Sunday, February 14, 2016: 1:30 PM-4:30 PM
Marshall Ballroom South (Marriott Wardman Park)
Christian Huggel, University of Zurich, Zurich, Switzerland
The past decades have seen a worldwide trend of increasing economic losses due to weather and climate related disasters. Increasing exposure and wealth of assets have been identified as the main drivers of this trend at a global scale. Yet, the attribution of this trend to anthropogenic climate change can only be made with low confidence.

However, for disasters in high mountains as related to the cryosphere, the picture may be different due to the close linkage of climate change to the cryosphere components snow, glacier and permafrost. Research progress allows us to reasonably understand the effects of climate change on cryosphere mountain hazards. For instance, glacier shrinkage can result in the formation and growth of lakes and ensuing lake outburst floods. Thawing permafrost and vanishing glaciers alter the stability of steep mountain slopes and can imply avalanches and landslides at locations without any historical precedence of such hazards. Retreat of glaciers and permafrost thaw can furthermore expose new sediment material to erosion, resulting in sediment flux rates, debris flows and landslides of previously unknown frequency and magnitude.
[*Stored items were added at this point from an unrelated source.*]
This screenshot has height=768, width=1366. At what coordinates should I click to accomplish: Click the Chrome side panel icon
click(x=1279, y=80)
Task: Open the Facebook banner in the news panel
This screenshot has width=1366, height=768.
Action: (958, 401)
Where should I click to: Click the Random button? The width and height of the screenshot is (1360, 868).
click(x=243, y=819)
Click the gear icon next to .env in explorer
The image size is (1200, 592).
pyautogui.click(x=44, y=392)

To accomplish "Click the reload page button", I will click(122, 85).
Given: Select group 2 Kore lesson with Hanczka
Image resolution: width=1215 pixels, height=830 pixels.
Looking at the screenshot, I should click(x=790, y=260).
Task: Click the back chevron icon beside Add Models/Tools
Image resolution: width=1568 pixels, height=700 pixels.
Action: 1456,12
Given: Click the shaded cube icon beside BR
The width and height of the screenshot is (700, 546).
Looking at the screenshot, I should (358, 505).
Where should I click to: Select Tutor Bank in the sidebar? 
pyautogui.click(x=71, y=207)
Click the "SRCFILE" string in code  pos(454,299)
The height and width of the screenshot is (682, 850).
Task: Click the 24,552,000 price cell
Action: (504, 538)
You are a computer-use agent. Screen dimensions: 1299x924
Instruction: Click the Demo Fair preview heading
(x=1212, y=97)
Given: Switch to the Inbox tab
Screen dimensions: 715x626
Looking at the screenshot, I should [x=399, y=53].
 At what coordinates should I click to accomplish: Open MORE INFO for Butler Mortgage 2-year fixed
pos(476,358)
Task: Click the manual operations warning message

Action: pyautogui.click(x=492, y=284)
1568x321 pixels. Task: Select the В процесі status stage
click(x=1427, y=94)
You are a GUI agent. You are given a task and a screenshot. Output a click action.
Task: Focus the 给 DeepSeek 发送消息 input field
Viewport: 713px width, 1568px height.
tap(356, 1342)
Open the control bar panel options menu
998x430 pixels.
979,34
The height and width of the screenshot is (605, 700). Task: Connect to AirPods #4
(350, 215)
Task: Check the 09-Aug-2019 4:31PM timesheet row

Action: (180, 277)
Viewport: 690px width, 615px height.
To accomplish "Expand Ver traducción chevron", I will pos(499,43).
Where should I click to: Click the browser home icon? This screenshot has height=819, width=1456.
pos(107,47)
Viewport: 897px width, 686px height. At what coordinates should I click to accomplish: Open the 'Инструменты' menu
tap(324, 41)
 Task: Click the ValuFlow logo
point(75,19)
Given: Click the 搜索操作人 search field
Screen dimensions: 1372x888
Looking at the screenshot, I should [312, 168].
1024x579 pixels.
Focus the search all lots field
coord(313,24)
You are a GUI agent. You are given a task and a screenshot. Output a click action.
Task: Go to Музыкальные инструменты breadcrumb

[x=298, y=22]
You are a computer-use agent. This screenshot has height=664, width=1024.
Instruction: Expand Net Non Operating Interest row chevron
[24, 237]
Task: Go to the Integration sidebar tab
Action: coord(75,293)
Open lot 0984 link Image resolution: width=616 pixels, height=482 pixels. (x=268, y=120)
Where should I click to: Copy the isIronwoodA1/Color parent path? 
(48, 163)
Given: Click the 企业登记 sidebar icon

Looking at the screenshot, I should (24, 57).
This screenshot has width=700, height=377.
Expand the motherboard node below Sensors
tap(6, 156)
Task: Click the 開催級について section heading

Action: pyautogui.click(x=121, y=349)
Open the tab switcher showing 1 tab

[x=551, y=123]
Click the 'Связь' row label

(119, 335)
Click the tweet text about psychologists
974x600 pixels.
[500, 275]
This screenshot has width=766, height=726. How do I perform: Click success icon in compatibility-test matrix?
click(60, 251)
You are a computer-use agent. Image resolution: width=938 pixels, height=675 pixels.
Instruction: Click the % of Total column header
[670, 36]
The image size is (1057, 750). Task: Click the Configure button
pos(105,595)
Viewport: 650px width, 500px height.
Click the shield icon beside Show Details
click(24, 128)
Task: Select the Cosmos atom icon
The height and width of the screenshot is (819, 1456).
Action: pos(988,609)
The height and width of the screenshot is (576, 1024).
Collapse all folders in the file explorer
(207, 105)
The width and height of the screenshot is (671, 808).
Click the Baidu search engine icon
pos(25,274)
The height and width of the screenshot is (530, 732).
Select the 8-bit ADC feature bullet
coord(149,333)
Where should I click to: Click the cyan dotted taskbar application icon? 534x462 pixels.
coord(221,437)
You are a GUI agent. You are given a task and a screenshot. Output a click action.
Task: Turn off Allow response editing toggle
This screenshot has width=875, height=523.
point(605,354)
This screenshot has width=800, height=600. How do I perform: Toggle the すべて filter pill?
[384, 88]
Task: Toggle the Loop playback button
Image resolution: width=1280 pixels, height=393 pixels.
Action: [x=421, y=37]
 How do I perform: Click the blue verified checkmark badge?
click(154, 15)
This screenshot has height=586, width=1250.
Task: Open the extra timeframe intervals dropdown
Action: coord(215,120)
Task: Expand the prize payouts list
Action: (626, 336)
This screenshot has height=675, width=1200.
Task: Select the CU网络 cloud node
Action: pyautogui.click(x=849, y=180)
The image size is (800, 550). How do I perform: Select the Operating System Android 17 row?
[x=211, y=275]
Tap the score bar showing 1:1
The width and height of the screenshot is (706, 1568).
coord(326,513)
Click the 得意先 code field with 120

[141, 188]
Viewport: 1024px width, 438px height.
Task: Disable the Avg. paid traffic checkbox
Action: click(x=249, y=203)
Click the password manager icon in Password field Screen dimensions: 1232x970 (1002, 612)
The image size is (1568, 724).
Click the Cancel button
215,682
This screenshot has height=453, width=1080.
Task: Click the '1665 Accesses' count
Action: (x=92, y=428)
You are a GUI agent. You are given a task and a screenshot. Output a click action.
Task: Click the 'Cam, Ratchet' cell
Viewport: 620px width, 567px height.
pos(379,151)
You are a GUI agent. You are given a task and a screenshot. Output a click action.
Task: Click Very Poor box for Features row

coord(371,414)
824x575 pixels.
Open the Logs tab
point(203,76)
A multitude of case studies, anecdotal evidence and basic physical process understanding has shaped our knowledge about the effects of climate change on hazards in the mountain cryosphere. Recent studies and assessments such as by the Intergovernmental Panel on Climate Change (IPCC) show that impacts of anthropogenic climate change can be better traced in the mountain cryosphere than in most other environmental systems.

The mountain cryosphere therefore offers an important opportunity to inform international policies such as the ‘loss and damage’ mechanism, recently anchored in the 2015 Paris Climate Agreement. Loss of glaciers with all related effects can be considered as irreversible loss due to anthropogenic climate change, a field that is particularly contested in international policy. On the other hand, we still miss a more comprehensive and global-scale perspective on cryosphere hazard and disaster trends and the driving forces behind, which would be important to design more effective risk reduction policies and strategies. This contribution will present the most recent progress in this field and develop linkages to current international policies.